Die Bregenzer Festspiele haben mit der Uraufführung von „Hold Your Breath“ auf der neu gestalteten Werkstattbühne ein ehrgeiziges Vorhaben in die Tat umgesetzt. Das Stück, das aus der Feder der Komponistin Éna Brennan stammt, wurde von David Pountney, einem ehemaligen Intendanten der Festspiele, inszeniert. Neben der Musik und den Texten trugen auch die künstlerisch ansprechenden Bühnenbilder von Hugo Canoilas zur Gesamtwirkung des Projekts bei. Die Premiere war das Resultat einer zweijährigen Strategie, die das Publikum schrittweise an die Entwicklung des Projekts heranführte. Das etwa 70-minütige Werk, das in seiner Form und Thematik ambivalente Reaktionen hervorrief, schuf eine kontroverse Diskussion über Kunst und das, was sie zu vermitteln vermag.
Das Setting und die Zuschauerinteraktion
Der Eintritt ins Theater gestaltete sich bereits als ungewöhnliches Erlebnis. Elektronische Klänge erfüllten den Raum, während die Tänzer des Ensembles in einer Art choreografiertem Chaos agierten. Das Publikum wurde aufgefordert, den Raum aktiv zu gestalten. Einige Zuschauer fanden einen Platz rund um die Szene, während andere auf Stehplätzen verweilten. Ein einberufenes Instrumentalensemble, angeleitet von der Dirigentin Karen Ní Bhroin, inspirierte die Atmosphäre mit einer einleitenden Fanfare. Der erzählerische Aufruf des Sprechers, gespielt von Sam Furgess, forderte das Publikum dazu auf, soziale Distanz zu wahren und Gruppen zu bilden, was die Idee der Gemeinschaft im Rahmen des Theaters besonders unterstrich.
Die visuellen Elemente und ihre Wirkung
Canoilas‘ visuelle Gestaltung war ein weiterer zentraler Bestandteil der Aufführung. Sein riesiges Kunstwerk, das eine geheimnisvolle, rötlich beleuchtete Krake darstellt, wurde in das Setting integriert und erwies sich als eindrückliches, symbolisches Element. Diese Krake, die mit ihren siebenfußigen Tentakeln über der Szenerie schwebte, war nicht nur ein Hingucker, sondern stellte auch eine stilisierte Metapher für drohendes Unheil dar. Die Kostüme, ebenfalls von Canoilas entworfen, trugen zur visuellen Erzählung bei und verstärkten die emotionale Verbindung des Publikums zur Inszenierung.

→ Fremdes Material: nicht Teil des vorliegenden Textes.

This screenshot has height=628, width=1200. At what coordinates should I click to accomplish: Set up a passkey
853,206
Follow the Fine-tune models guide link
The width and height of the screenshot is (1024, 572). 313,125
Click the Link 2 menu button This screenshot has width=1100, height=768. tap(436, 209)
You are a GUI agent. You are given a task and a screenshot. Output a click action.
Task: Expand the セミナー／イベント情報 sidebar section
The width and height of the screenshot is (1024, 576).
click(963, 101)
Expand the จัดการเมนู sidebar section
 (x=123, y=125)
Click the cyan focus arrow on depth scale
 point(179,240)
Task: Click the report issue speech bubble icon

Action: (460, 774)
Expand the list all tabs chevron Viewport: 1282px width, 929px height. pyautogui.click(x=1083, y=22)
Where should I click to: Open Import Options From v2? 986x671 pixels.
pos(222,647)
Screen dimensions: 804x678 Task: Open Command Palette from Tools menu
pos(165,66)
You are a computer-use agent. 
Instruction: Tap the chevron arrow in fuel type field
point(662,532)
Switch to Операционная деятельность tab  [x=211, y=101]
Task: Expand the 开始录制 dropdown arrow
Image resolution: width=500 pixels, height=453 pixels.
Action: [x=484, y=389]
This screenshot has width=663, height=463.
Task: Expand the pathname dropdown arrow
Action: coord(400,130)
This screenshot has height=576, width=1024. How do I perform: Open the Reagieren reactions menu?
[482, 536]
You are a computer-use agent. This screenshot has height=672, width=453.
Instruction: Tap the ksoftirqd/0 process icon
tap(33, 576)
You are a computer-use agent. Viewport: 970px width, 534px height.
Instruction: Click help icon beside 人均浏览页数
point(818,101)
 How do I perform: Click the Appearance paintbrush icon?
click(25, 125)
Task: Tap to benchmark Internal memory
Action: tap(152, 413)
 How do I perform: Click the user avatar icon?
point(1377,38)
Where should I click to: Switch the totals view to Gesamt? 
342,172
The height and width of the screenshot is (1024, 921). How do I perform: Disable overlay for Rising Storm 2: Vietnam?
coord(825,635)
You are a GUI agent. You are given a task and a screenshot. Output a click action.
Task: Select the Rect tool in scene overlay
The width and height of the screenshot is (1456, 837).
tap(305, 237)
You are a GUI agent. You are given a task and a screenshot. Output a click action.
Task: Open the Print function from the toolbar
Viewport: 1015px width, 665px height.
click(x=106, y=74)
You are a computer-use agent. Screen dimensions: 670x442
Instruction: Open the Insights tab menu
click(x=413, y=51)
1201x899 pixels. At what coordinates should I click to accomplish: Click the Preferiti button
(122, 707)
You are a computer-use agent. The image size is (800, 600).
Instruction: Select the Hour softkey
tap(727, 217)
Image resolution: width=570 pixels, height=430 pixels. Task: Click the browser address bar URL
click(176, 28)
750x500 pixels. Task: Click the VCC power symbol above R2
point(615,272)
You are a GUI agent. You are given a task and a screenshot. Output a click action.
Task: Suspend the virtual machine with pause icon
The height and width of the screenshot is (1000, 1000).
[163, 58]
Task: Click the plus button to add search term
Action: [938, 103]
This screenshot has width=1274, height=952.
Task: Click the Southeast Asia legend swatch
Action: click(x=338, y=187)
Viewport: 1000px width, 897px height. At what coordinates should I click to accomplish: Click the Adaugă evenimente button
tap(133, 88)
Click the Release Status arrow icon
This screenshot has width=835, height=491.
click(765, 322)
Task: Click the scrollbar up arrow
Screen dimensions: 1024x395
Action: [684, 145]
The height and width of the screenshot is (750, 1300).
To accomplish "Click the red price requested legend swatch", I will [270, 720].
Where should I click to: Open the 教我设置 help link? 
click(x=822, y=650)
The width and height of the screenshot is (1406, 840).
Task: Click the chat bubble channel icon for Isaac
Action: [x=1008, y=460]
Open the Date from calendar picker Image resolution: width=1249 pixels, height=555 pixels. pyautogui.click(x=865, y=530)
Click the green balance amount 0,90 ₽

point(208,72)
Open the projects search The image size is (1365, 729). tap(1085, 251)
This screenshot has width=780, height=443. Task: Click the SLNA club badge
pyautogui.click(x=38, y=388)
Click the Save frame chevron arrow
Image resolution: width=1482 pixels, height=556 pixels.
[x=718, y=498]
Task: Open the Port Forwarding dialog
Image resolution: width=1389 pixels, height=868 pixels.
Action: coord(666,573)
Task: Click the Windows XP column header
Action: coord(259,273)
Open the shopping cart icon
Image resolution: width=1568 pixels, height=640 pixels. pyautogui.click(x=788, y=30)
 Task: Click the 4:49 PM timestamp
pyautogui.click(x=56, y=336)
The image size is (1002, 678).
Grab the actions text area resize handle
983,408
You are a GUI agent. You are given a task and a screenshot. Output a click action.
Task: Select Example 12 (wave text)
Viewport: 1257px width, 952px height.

Die Herausforderungen der Verständlichkeit
Ein kritischer Punkt der Premiere war die Verständlichkeit der eingesetzten Texte. Pountneys englische Sprache war oft nur schwer zu erfassen, und die deutsche Übersetzung auf einem verdeckten Bildschirm konnte kaum Abhilfe schaffen. Diese sprachlichen Schwierigkeiten versteckten die Tiefe der Botschaften und verringerten den emotionalen Einfluss der Aufführung, was bedauerlich war, insbesondere in Anbetracht der ambitionierten künstlerischen Vision hinter „Hold Your Breath“. Das entscheidende Bild von Canoilas wurde durch den schlechten Lichteinfall und die Inszenierungsansätze seiner eigenen Textur verunreinigt, was die Wahrnehmung der komplexen Inhalte zusätzlich erschwerte.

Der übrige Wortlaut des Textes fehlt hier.